The first case series, published in The New England Journal of Medicine, showed hypoxic-ischaemic changes, but no encephalitis, meningitis, strokes, or changes in olfactory bulbs or tracts in the brains of 18 consecutive patients who died up to 32 days after the onset of symptoms of severe acute respiratory syndrome coronavirus 2 (SARS-CoV-2) infections.
“Autopsies were performed in a uniform manner with sampling of 10 standard brain areas,” reported Isaac H. Solomon, MD, Brigham and Women’s Hospital, Boston, Massachusetts, and colleagues. “Gross inspection showed atherosclerosis in 14 brain specimens but no acute stroke, herniation, or olfactory bulb damage. Microscopic examination showed acute hypoxic injury in the cerebrum and cerebellum in all the patients, with loss of neurons in the cerebral cortex, hippocampus, and cerebellar Purkinje cell layer, but no thrombi or vasculitis. No microscopic abnormalities were observed in the olfactory bulbs or tracts.”
All patients had been treated for COVID-19 at Brigham and Women’s Hospital between April 14 and April 29, 2020. Most (78%) of the patients were male and the median age of all patients was 62 years. The patients had presented a median of 2 days after the onset of symptoms and were hospitalised for a median of 6 days before death. According to a retrospective chart review by neurologists, all patients had a confused state or decreased arousal from sedation for ventilation (61% received mechanical ventilation).
Testing of brain tissue was performed with quantitative reverse transcriptase-polymerase chain reaction (qRT-PCR) for the SARS-CoV-2 nucleocapsid protein, and immunohistochemical analysis was performed to detect SARS-CoV-2 in the same tissue blocks analysed by qRT-PCR.
“The virus was detected at low levels in 6 brain sections obtained from 5 patients; these levels were not consistently related to the interval from the onset of symptoms to death,” the authors reported. “Positive tests may have been due to in situ virions or viral RNA from blood. There was no staining in the neurons, glia, endothelium, or immune cells. Nonspecific staining in the choroid plexus was observed in 8 sections obtained from 7 patients; however, this signal was present in negative control brains and did not correlate with the qRT-PCR results.”
The next case series, published in The Lancet Infectious Diseases, showed that the predominant pattern of lung lesions in patients with COVID-19 patients was diffuse alveolar damage.
Luca Carsana, Papa Giovanni XXIII Hospital, Bergamo, Italy, and colleagues analysed lung tissue samples from 38 patients who died from COVID-19 in 2 hospitals in northern Italy between February 29, 2020, and March 24, 2020.

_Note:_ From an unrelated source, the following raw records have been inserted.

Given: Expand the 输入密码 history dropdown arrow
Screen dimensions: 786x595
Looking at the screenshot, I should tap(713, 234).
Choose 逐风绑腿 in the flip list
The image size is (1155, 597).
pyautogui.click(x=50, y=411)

“To our knowledge, these data represent the first relevant provisional information regarding tissue damage specifically induced by SARS-CoV-2, besides the previously described diffuse alveolar damage, a feature that characterises interstitial pneumonia regardless of infectious agent,” the authors wrote.

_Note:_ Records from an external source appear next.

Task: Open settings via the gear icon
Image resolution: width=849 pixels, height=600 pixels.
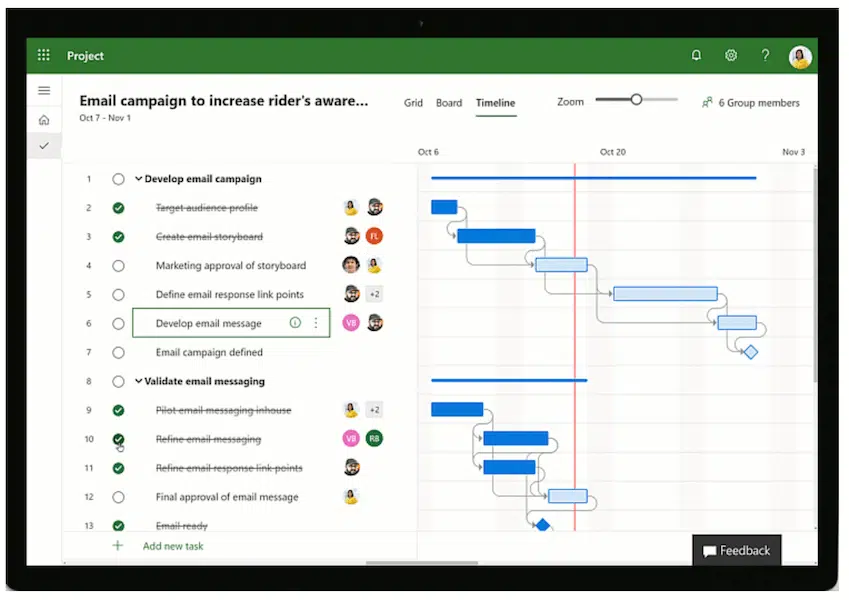Action: (731, 55)
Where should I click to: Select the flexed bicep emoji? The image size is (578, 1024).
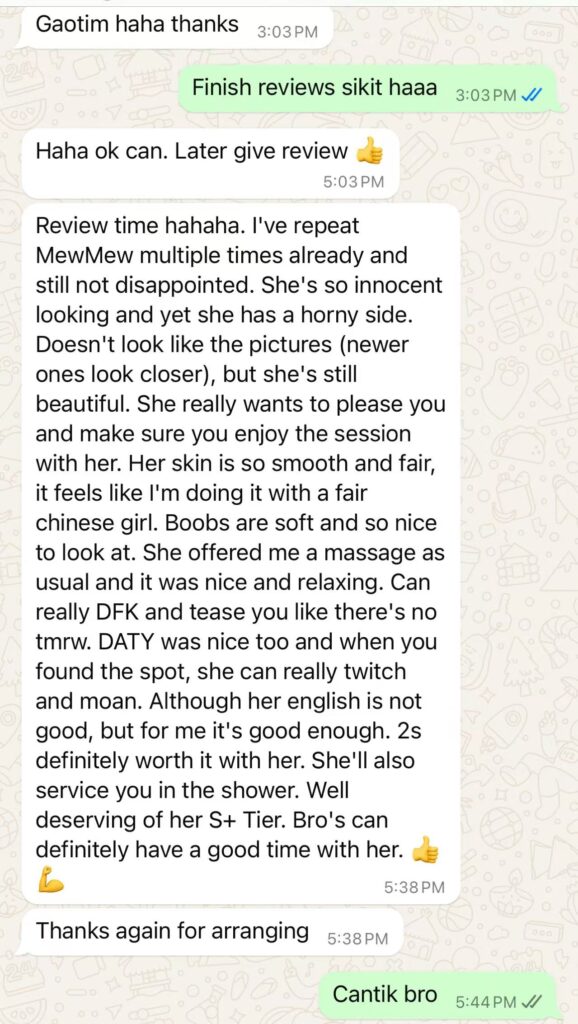pyautogui.click(x=51, y=879)
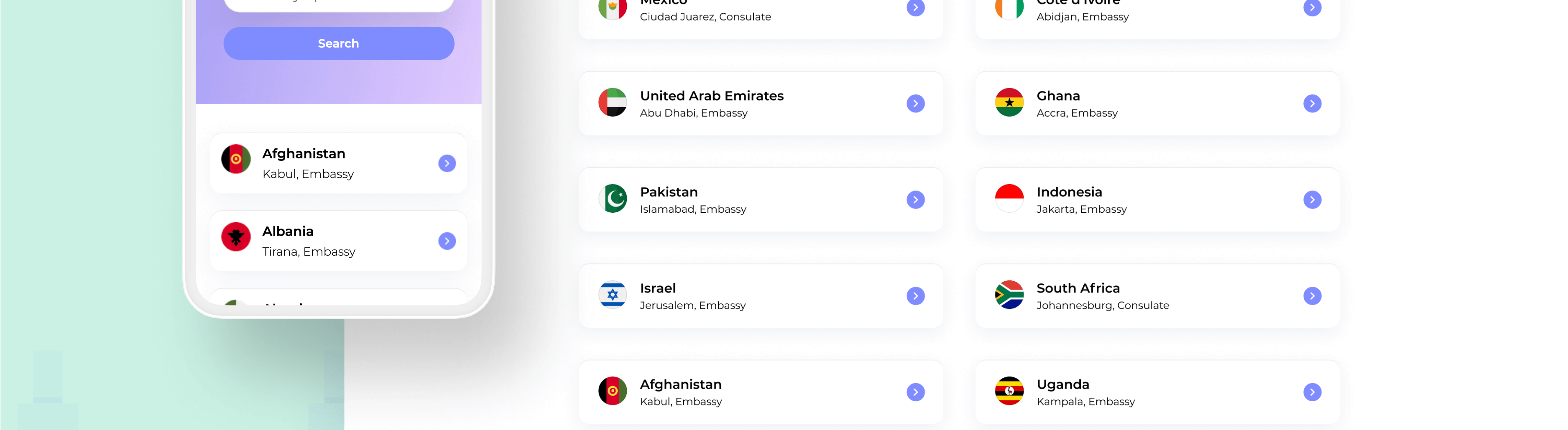The width and height of the screenshot is (1568, 430).
Task: Click the Israel flag icon
Action: point(613,295)
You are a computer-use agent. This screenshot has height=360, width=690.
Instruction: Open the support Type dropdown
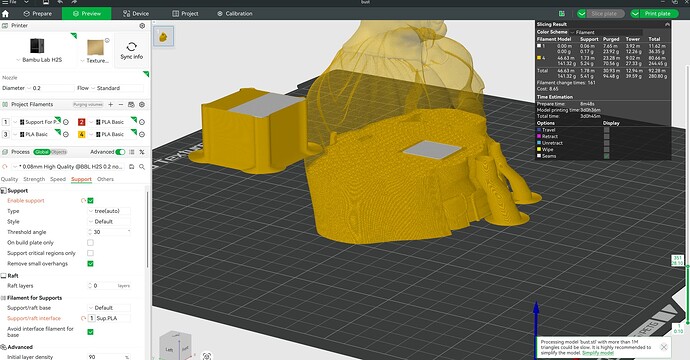pos(109,211)
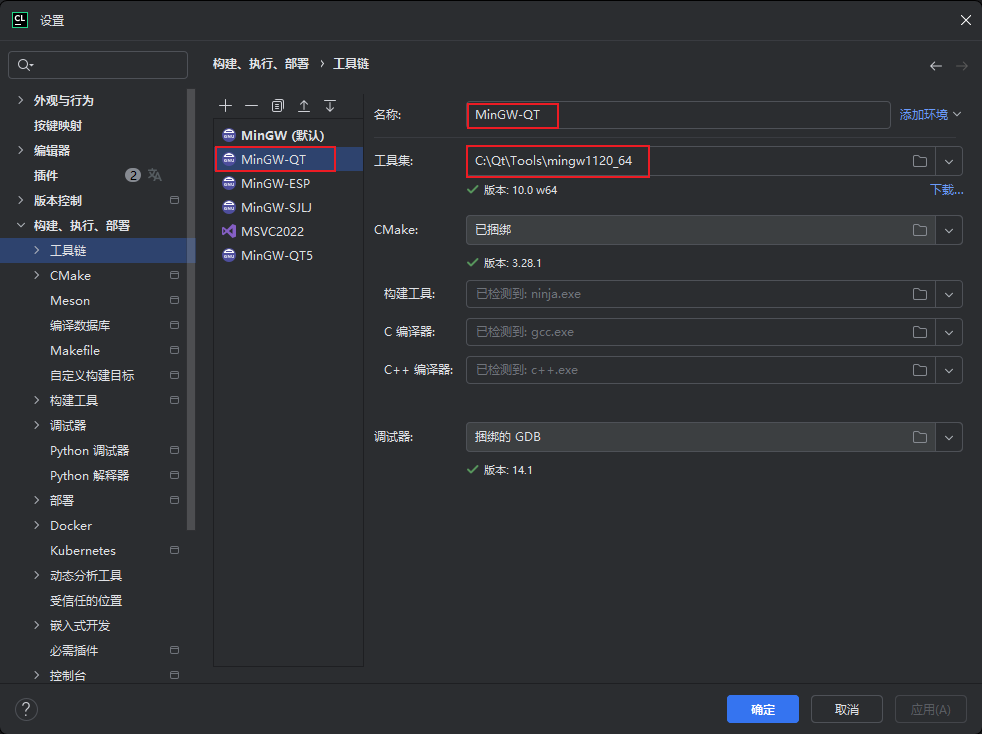The width and height of the screenshot is (982, 734).
Task: Move MinGW-QT up with the up-arrow icon
Action: (304, 105)
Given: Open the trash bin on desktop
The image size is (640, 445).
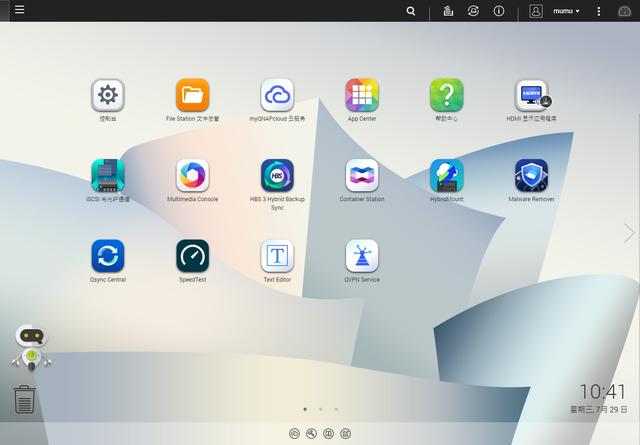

A median of 7 tissue blocks were taken from each lung, selecting the most representative areas identified at macroscopic examination. To better characterise the inflammatory infiltrate, immunohistochemical staining was done on the most representative areas of randomly selected cases for inflammatory infiltrate and cellular components, including staining with antibodies against CD68, CD3, CD45, CD61, TTF1, p40, and Ki-67.
Upon macroscopic examination, the lungs of all patients were heavy, congested, and oedematous, with patchy involvement. In all cases, histological examination revealed features corresponding to the exudative and early or intermediate proliferative phases of diffuse alveolar damage, which included capillary congestion (in all cases), necrosis of pneumocytes (in all cases), hyaline membranes (in 33 cases), interstitial and intra-alveolar oedema (in 37 cases), type 2 pneumocyte hyperplasia (in all cases), squamous metaplasia with atypia (in 21 cases), and platelet-fibrin thrombi (in 33 cases).

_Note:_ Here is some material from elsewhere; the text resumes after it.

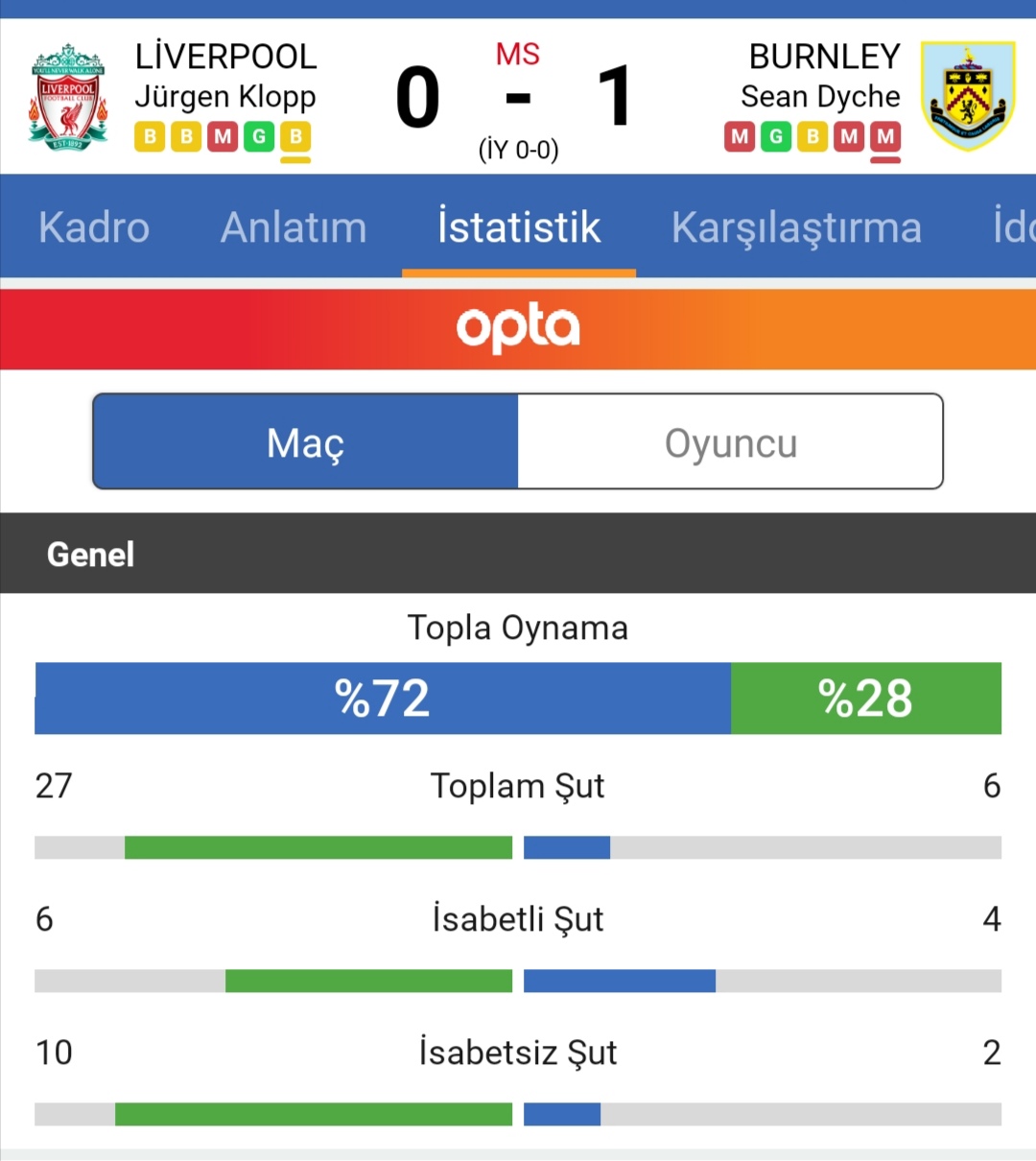Tap the Opta logo banner
The height and width of the screenshot is (1161, 1036).
pos(518,329)
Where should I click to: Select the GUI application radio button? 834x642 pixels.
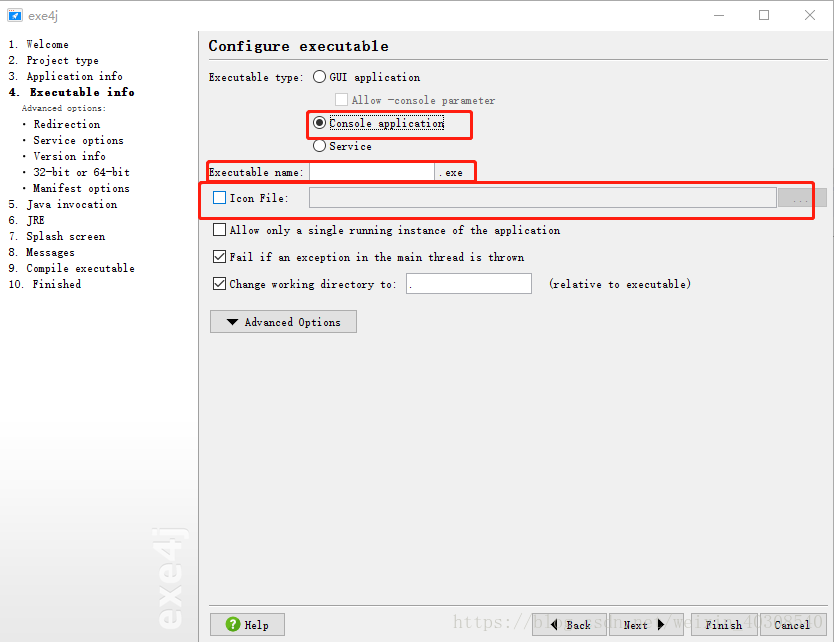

“Hyaline membrane formation and pneumocyte atypical hyperplasia are frequent,” the authors wrote. “Importantly, the presence of platelet-fibrin thrombi in small arterial vessels is consistent with coagulopathy, which appears to be common in patients with COVID-19 and should be one of the main targets of therapy.”
The patients had a mean age of 69 years and most (87%) were male. Time spent in the intensive care unit or intermediate medical ward ranged from 1 day to 23 days. At the time of hospitalisation, all patients had clinical and radiological features of interstitial pneumonia. Of the 26 patients with available D-dimer results, all had high values (>10 × the upper reference limit). Mean time from symptom onset to death was 16 days.